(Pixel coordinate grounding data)
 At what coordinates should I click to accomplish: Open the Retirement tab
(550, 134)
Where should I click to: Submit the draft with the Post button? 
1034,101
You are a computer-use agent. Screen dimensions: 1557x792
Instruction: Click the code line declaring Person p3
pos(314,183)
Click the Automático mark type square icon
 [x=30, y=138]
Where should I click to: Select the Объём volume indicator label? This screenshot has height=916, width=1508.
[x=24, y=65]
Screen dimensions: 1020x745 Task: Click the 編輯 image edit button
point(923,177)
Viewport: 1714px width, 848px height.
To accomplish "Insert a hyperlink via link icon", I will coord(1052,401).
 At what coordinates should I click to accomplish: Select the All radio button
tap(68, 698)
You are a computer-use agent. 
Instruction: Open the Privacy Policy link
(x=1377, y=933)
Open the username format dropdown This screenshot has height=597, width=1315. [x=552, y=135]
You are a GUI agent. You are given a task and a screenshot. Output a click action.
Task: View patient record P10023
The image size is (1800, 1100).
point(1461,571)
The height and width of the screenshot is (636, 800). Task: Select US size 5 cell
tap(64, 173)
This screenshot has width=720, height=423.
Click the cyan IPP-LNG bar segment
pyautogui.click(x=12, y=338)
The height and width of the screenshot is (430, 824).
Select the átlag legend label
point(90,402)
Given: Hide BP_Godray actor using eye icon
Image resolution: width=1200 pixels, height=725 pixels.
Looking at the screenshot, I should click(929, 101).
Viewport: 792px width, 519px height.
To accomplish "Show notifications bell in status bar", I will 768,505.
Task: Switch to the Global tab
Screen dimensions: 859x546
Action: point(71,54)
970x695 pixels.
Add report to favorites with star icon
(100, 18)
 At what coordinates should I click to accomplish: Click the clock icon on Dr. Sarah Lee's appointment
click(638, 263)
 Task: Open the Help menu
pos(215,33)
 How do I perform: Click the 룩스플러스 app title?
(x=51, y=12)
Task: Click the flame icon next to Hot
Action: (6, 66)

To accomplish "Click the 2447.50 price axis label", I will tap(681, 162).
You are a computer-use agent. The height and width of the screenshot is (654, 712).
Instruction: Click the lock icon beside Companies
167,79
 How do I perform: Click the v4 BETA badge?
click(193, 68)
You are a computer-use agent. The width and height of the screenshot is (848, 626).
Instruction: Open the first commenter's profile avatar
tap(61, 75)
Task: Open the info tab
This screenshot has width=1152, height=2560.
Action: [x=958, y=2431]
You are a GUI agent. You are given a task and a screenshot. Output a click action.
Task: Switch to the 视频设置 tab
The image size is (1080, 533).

**Aim of the exercise**
Report, with no additional words, how many lines in the records above contain the word "computer".

**The completed task**
4